Our very own Kabul Klipper has written an article presenting a history-based challenge to allowing SPCMs with fewer than five members to impose more than six months of confinement.  Marcus N. Fulton, Never Have So Many Been Punished So Much by So Few: Examining the Constitutionality of the New Special Court-Martial, Army Law., June 2003, at 28 (available here).  The D.C. Circuit alluded to the historical analysis and observed that ”[h]istory is ‘a factor that must be weighed’ in the due process analysis.’  Weiss, 510 U.S. at 179.”  But, the court then concluded, “Sanford acknowledges that the absence of historical precedent is not enough for him to succeed.”

Former Sergeant Sanford is repersented by the same team of Gene Fidell and Matt Freedus who prevailed at the Supreme Court in Denedo v. United States.  It will be interesting to see if they attempt to repeat their feat by seeking cert.

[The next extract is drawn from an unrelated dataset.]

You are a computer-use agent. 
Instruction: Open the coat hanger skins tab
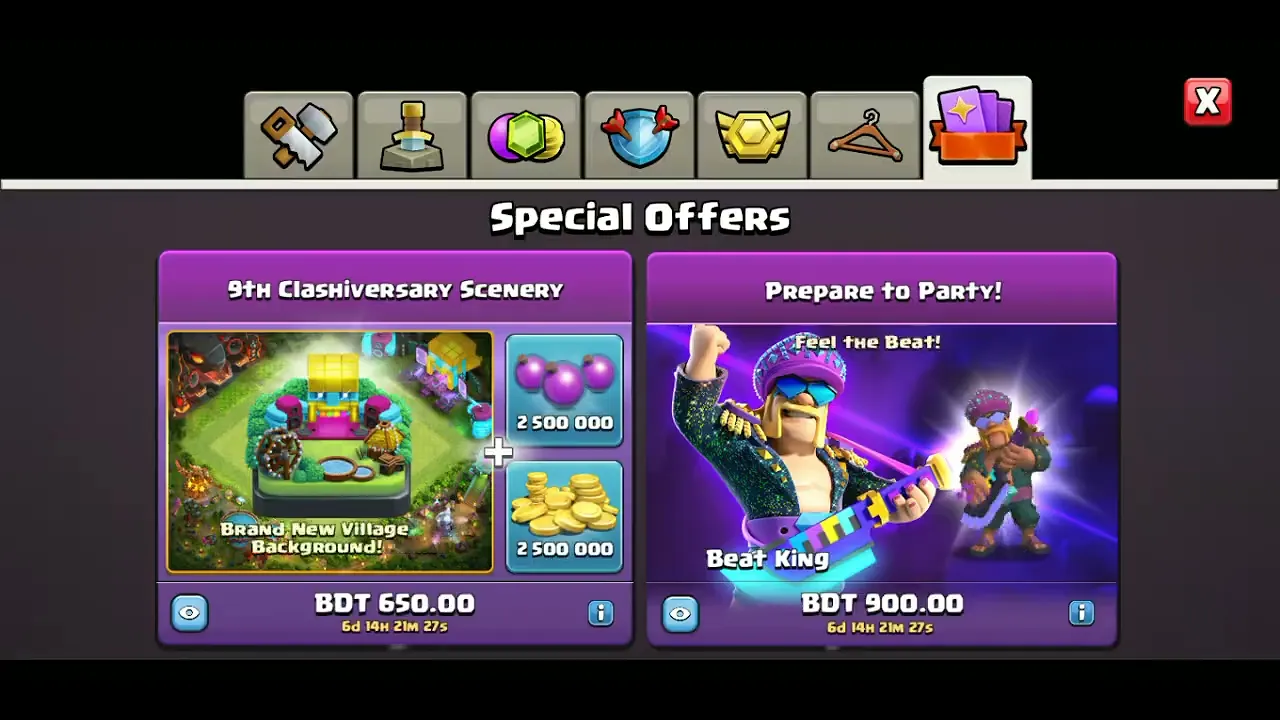point(865,136)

Judge Rogers grants Gray’s habeas counsel more time

Judge Rogers issued this order today extending Ronald Gray’s habeas counsel’s deadline for filing their traverse until 30 September 2009. Gray v. Gray, No. 08-3289-RDR (D. Kan. June 18, 2009) (order). Judge Rogers explained: “Under circumstances which include novel habeas challenges to the imposition of a death sentence in a military proceeding, and the court’s recent appointment of attorneys providing substantive legal assistance to petitioner, the court finds the 120 day extension granted herein does not constitute unwarranted delay in the court’s resolution of this capital habeas action.” Id., slip op. at 1-2.

Recent activity in the Gray habeas case

On Thursday, Senior Judge Rogers issued four orders in the federal habeas corpus case of military death row inmate Ronald Gray. Three of the orders granted motions for counsel from the highly regarded Capital Habeas Corpus Unit (CHU) of the Federal Public Community Defender, Philadelphia, Pennsylvania, to appear pro hac vice. The fourth order granted in part those counsel’s request for an extension in the deadline for filing their traverse to accommodate a mitigation investigation. Gray’s counsel had sought a 120-day extension. Judge Rogers found “it appropriate under the circumstances to grant a preliminary extension of 60 days at this time. Once the period for filing a response to petitioner’s motion has expired, the court will renew its consideration of petitioner’s request for an additional sixty days to file a traverse.” Gray v. Gray, No. 08-3289-RDR (D. Kan. May 21, 2009) (order).